Each line of the entries below that holds "Open" is needed, copied in full.
╭─ Entries provided
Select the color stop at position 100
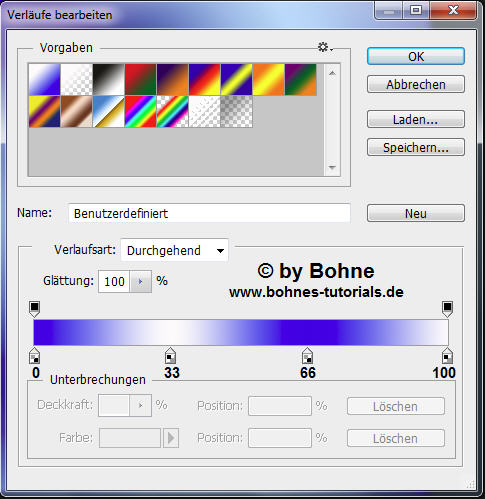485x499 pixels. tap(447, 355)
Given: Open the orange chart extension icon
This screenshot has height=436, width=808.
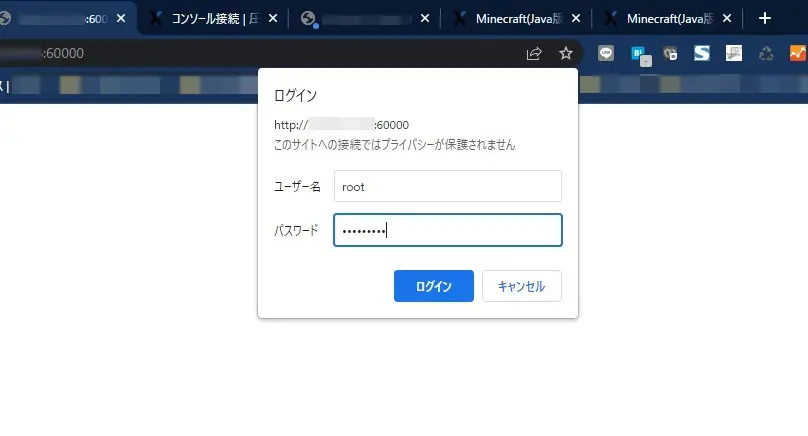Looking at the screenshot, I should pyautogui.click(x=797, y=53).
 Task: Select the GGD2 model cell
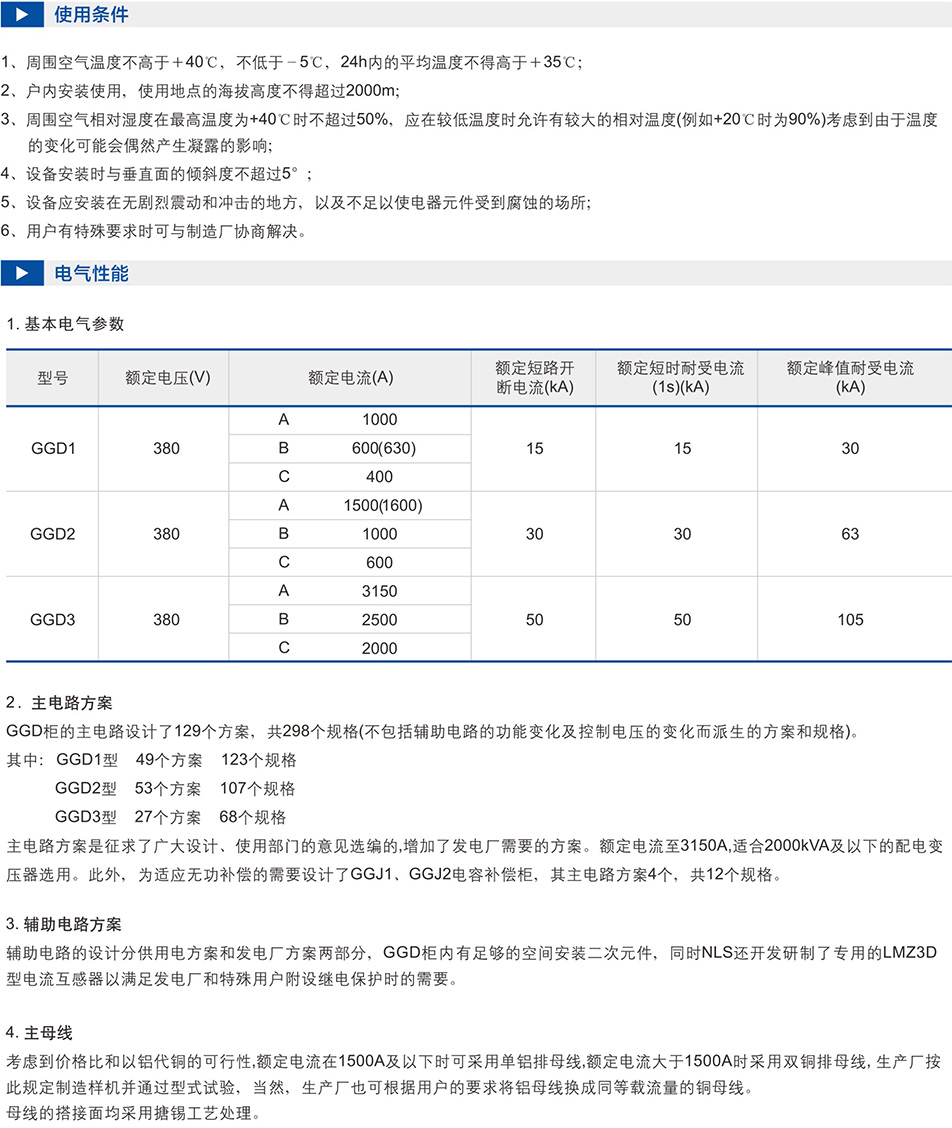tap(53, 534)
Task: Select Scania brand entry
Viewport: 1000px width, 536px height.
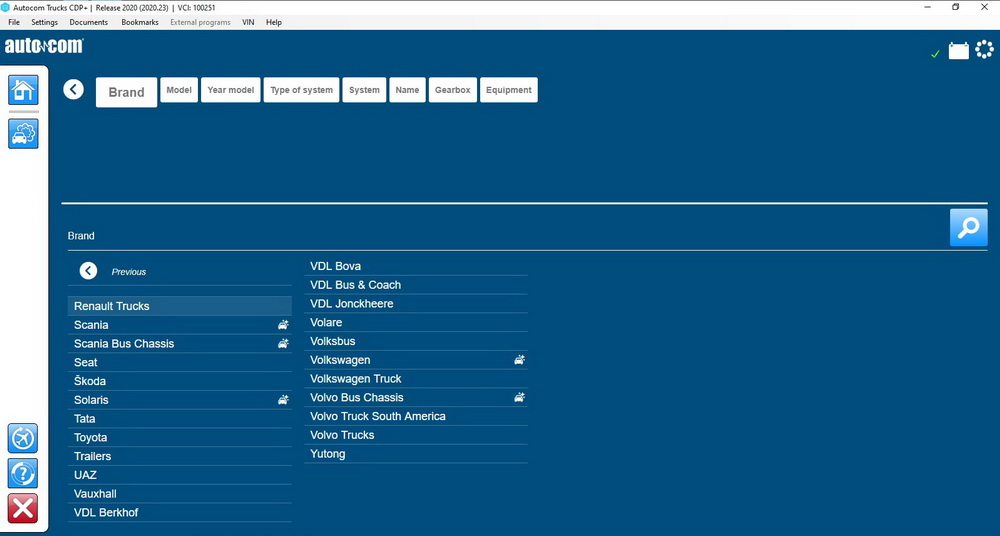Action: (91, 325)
╰─
╭─ Entries provided
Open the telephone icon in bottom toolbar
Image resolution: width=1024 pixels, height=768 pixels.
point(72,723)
╰─
- _Answer area_
Given: Open the orange chart extension icon
Open the telephone icon in bottom toolbar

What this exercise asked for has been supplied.